Но не забудьте, что имя простеца – легион и что никакой закон, как бы он ни был бесповоротен в своей последовательности, не в силах окончательно стереть этого легиона с лица земли. Простец нарождается беспрерывно, как та тля, которой он служит представителем в человеческом обществе и которую не передавить и не истребить целому сонмищу хищников. Не простецов, не тли, а «крепких» мало, да притом же на современном общественном языке, по какому-то горькому извращению понятий, «крепким» называется совсем не тот, кто действительно борется за существование, а тот, кто, подобно кукушке, кладет свои яйца в чужие гнезда. Ужели же, хотя в виду того, что простец съедобен, – что он представляет собою лучшую anima vilis,[2] на которой может осуществляться закон борьбы за существование, – ужели в виду хоть этих удобств найдется себялюбец из «крепких», настолько ограниченный, чтобы желать истребления «простеца» или его окончательного обессиления?
Надо сказать правду: нельзя указать ни одной книжки в литературе «крепких», где бы фантазии подобного рода нашли для себя сознательное выражение.

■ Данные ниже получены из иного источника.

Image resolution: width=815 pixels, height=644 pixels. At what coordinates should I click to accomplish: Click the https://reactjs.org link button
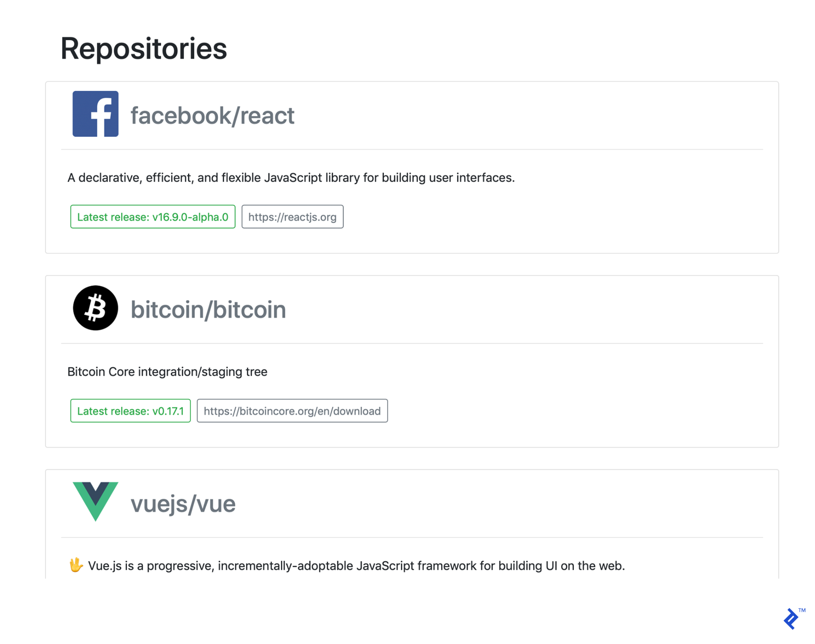click(x=292, y=216)
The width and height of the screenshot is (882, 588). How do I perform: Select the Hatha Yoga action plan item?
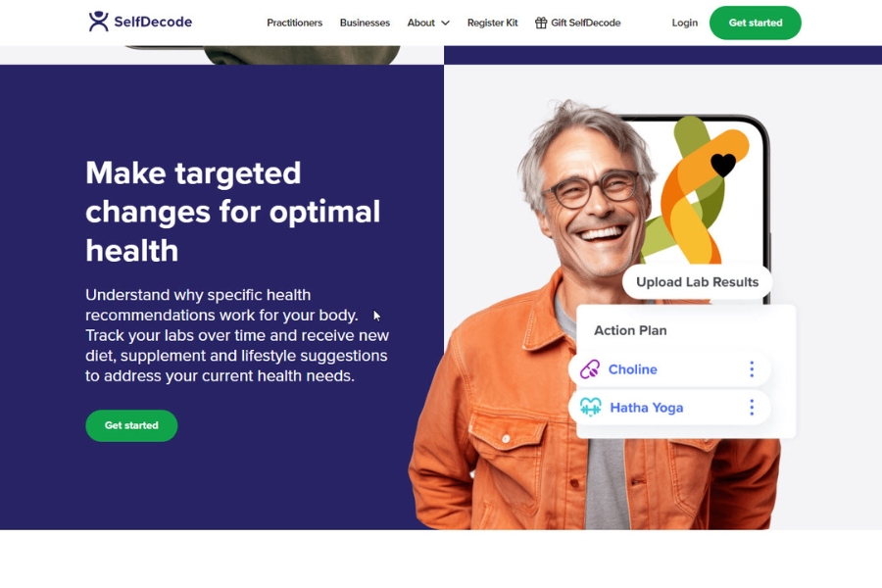tap(669, 408)
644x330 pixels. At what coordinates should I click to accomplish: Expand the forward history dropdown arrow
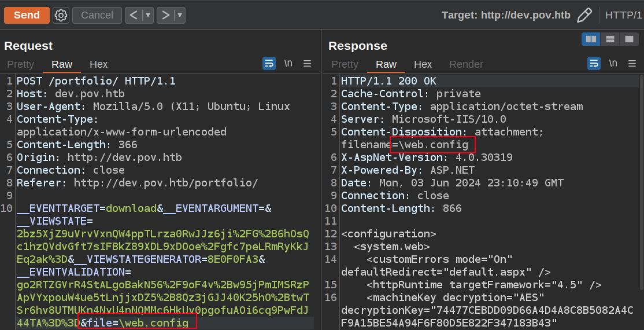[180, 15]
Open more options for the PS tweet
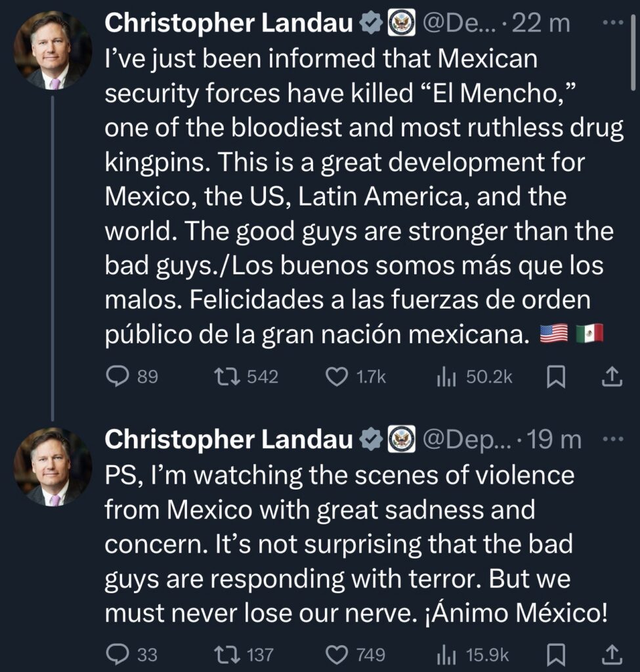This screenshot has width=640, height=672. [x=611, y=439]
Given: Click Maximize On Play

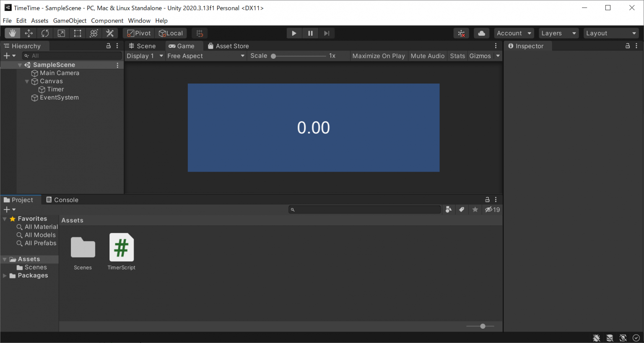Looking at the screenshot, I should pos(379,55).
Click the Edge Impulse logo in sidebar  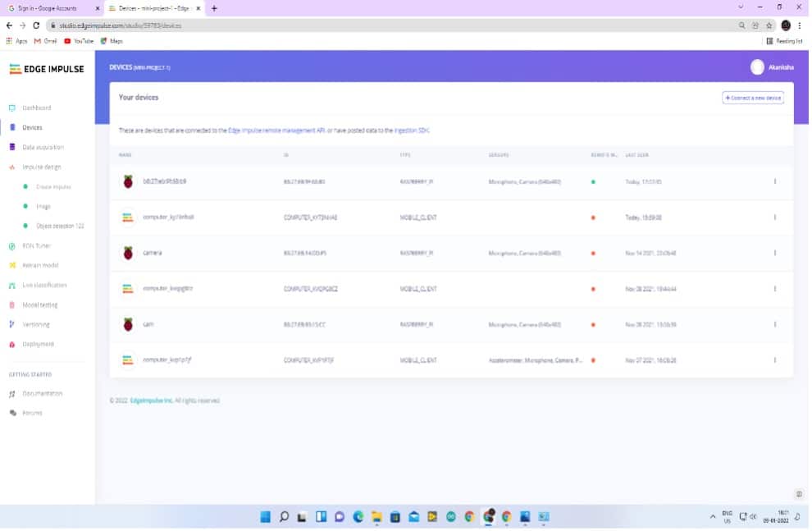47,69
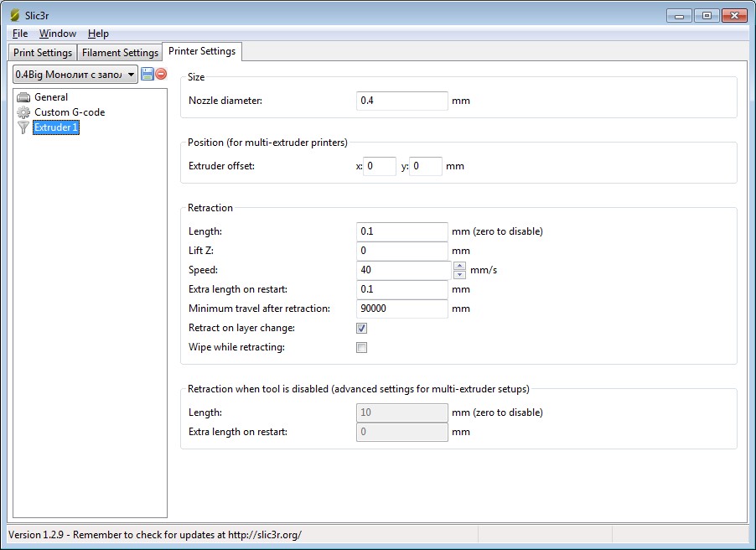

Напротив того, все книжки свидетельствуют единогласно, что простец имеет столь же неотъемлемое право на существование, как и «крепкий», исключая, разумеется, тех случаев, когда закон борьбы, независимо от указаний филантропии, безжалостно посекает первого и щадит второго. Но, к сожалению, эта похвальная осмотрительность в значительной степени подрывается тем обстоятельством, что общее миросозерцание «крепких» столь же мало отличается цельностью, как и миросозерцание «простецов». Говоря по совести, оно не только лишено какой бы то ни было согласованности, но все сплошь как бы склеено из кусочков и изолированных теорий, из которых каждая питает саму себя, организуя таким образом как бы непрекращающееся вавилонское столпотворение.
От этого происходит, что едва, например, социологическая или позитивная теория успеют найти место для простеца, как теория теологическая или экономическая уже спешат отнять у него это место и указывают на другое. И, таким образом, за спорами, простец остается непристроенным. А тут, как бы на помощь смуте, является еще практика «крепких», которая уже окончательно смешивает шашки и истребляет даже последние крохи теоретической стыдливости. Теория говорит свое: нужно пристроить простеца, нужно освободить его от колебаний, которые тяготеют над его жизнью!